### 5. Smart Charging Using Reinforcement Learning:
**Original Exercise:** <br>
Consider an electric taxi driver who can charge her vehicle at home. To simplify the problem, we assume that the vehicle always arrives at home at 2 p.m. and leaves the garage at 4 p.m. each day. We want to design an intelligent charging system (an automated agent). Therefore, instead of a flat charging rate, the charging agent adjusts the charging power every 15 minutes, which is bounded between 0 kW and the highest rate (e.g., 22 kW). Also, the vehicle's battery has a capacity that cannot be exceeded. After leaving the garage, the taxi needs enough energy to complete its working day. The energy demand is a stochastic value following a normal distribution (you should choose the parameters, e.g., 𝜇= 30 kWh, 𝜎 = 5 kWh) and must be generated exactly when the driver wants to leave. The agent’s goal is to avoid running out of energy (you should consider a very high penalty for running out of energy) and to minimize the recharging cost. The recharging cost follows an exponential function of the power (i.e., ![image.png](attachment:image.png)), where 𝛼𝑡 is the time coefficient and p is the charging rate.

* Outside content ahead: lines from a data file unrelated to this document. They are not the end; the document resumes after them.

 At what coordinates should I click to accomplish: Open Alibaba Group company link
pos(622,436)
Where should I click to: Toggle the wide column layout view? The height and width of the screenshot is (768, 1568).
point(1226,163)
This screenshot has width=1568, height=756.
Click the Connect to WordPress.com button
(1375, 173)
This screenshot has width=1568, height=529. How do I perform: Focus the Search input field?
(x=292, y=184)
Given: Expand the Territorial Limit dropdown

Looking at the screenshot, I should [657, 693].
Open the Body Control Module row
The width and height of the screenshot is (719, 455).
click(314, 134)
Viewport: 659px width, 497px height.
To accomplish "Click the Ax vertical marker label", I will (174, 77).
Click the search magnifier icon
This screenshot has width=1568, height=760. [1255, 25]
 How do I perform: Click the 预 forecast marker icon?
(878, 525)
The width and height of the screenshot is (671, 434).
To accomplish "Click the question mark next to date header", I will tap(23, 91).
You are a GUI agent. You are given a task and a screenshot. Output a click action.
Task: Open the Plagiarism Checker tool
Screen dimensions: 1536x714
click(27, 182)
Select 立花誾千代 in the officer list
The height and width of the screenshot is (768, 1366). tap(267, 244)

The task is to create the environment (a very simple discrete event simulation) that receives the agent's decisions and returns the reward. In addition, you must define a Markov decision process, including states, actions, and reward function, and solve it using a reinforcement learning algorithm (e.g., deep q-network) to find optimal charging policies. To allow the use of discrete action methods, you can consider only limited charging options such as zero, low, medium, high.


**In Bulletpoints:**
- Problem description:
    - An electric taxi driver can charge her vehicle at home between 2 p.m. and 4 p.m. each day
    - The charging agent adjusts the charging power every 15 minutes within a range of 0 kW to 22 kW
    - The vehicle's battery has a limited capacity that cannot be exceeded
    - The taxi needs enough energy to complete its working day, which is a random value following a normal distribution (e.g., 𝜇= 30 kWh, 𝜎 = 5 kWh)
    - The agent’s goal is to avoid running out of energy (with a very high penalty) and to minimize the recharging cost, which is an exponential function of the power (i.e., ![image.png](attachment:image.png)), where 𝛼𝑡 is the time coefficient and p is the charging rate
- Task description:
    - Create the environment that simulates the charging process and the energy demand, and returns the reward to the agent based on its actions
    - Define a Markov decision process, including states, actions, and reward function, that models the problem
    - Solve the Markov decision process using a reinforcement learning algorithm (e.g., deep q-network) to find optimal charging policies
    - Consider only discrete action methods, such as zero, low, medium, high, for the charging power

In [1]:
### Imports
#Basic
import numpy as np
import random
import math
# Gym
from gym import Env
from gym.spaces import Box, Discrete
# Keras
from keras.models import Sequential
from keras.layers import Dense, Flatten
from keras.optimizers import Adam
# Keras RL
from rl.agents import DQNAgent
from rl.agents import SARSAAgent
from rl.policy import BoltzmannQPolicy
from rl.memory import SequentialMemory

## Simple Environment for Testing

In [25]:
### Simple environment without probability for testing
class SimpleEnvironment(Env):
    def __init__(self):
        #Possible Actions for charging zero, low, medium to high
        self.action_space = Discrete(4)
        #Vehicle's battery: 69KWh; Timeframe 2p.m. to 4p.m.: 8x 15 minute intervals
        self.battery_limit = 69
        self.observation_space = np.array([Box(low=np.array([0]), high = np.array([self.battery_limit])), Box(low=np.array([0]), high = np.array([8]))])
        # Starting at 2p.m.: 0 (going to 3:45p.m.: 7)
        self.time = 0
        self.time_delta =  15/60
        # 20 KWh loaded battery at initialization
        self.battery = 20
        # our state consisting of battery status and time
        self.state = np.array([self.battery, self.time])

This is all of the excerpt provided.